In his 1993 sonnet “Informer”, Canadian literary icon Darrin O’Brien (better known as ‘Snow’) intones:
Me sittin’ round cool with my dibbie dibbie girl/
Police knock my door/
Lick up my pal/
Rough me up and I can’t do a thing/
Pick up my line, when my telephone ring.
He paints a grim picture: a man terrorized by the law, agitated and paranoid, with the police wire-tapping his phone and banging down his door. As if he’s letting them in -- they licked up his pal, dammit!
Steven Soderbergh (Snowderbergh?) explores similar themes in his latest film The Informant!, albeit in a more jovial tone. Matt Damon portrays the title character, one who gets intimately familiar with wire taps, recording devices and hidden cameras as he tumbles down the rabbit hole of an F.B.I. investigation. Having agreed to assist in the bureau’s inquiry into an international price-fixing scheme, Damon’s Mark Whitacre revels in the attention of being an official “cooperating witness” and is convinced he can keep his job and his friends through the process. Getting in bed with the feds proves ill-advised, however, as Whitacre’s got a few dirty secrets of his own. What he soon learns about the law, as O’Brien’s “Informer” told us some 16 years ago, is that once you let it in the door, you’re screwed. To paraphrase: the law is like a vampire.

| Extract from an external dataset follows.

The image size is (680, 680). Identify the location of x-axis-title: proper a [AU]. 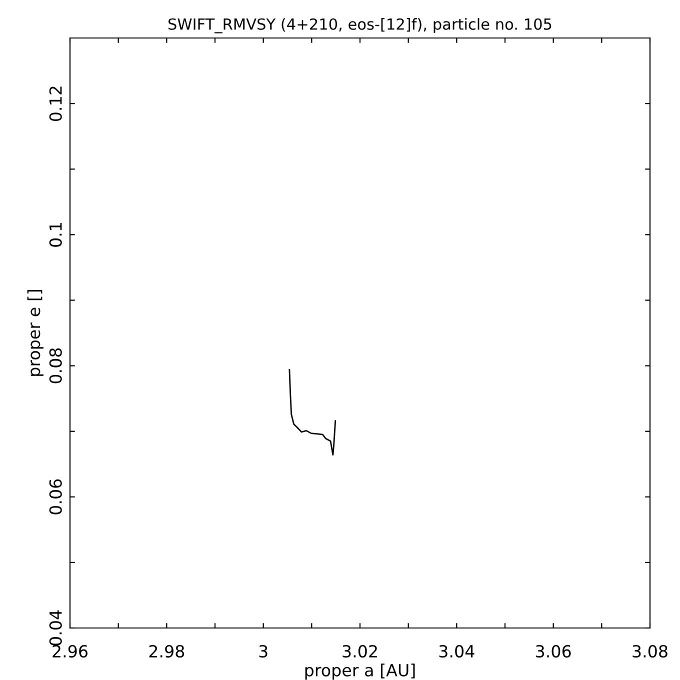
(360, 672).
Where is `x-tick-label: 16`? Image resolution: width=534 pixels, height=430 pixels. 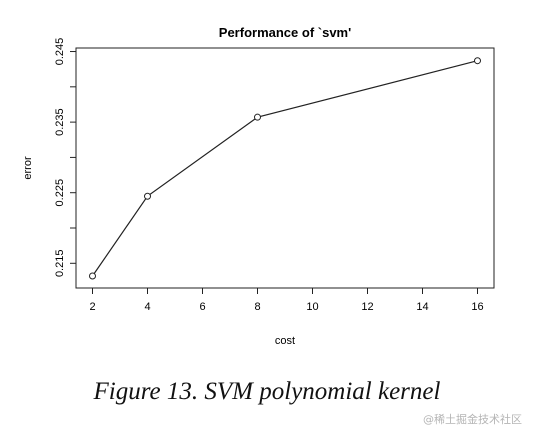
x-tick-label: 16 is located at coordinates (477, 307).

Watching Matt Damon get screwed by a vampire, mind you, is far more enjoyable than you'd expect. Soderbergh reminds us this is a comic tale foremost by painstakingly recreating the corporate cheese of the early 90s workplace. Heinous neck-ties, terrible rugs and poorly cut suits are de rigueur, and Damon’s Whitacre looks right in his element. Whitacre bumbles through the proceedings with the perfect patsy naïveté, and Damon does a delicate job of allowing his character a rather disturbing transformation while remaining lovable all the while. His character also shares a series of hilarious inner-dialogue ramblings along the way, in which he expounds on the psychology of poison-winged butterflies, the hunting practices of polar bears and more. These work to galvanize Whitacre as the insecure, scatterbrained heart of the film while hinting at his disconnection from the world around him.
And what does it all mean, you’re asking? What does The Informant! teach us about playing games with the law that we didn’t learn from “Informer” so many moons ago? Not much, really. But Damon is outstanding, the film looks fantastic, and the laughs and plot twists keep coming. Like “Informer” before it, The Informant! is an expertly crafted story, a perfect snapshot of the cheesiness of the early 90s, and a chance to see a white boy at the top of his game.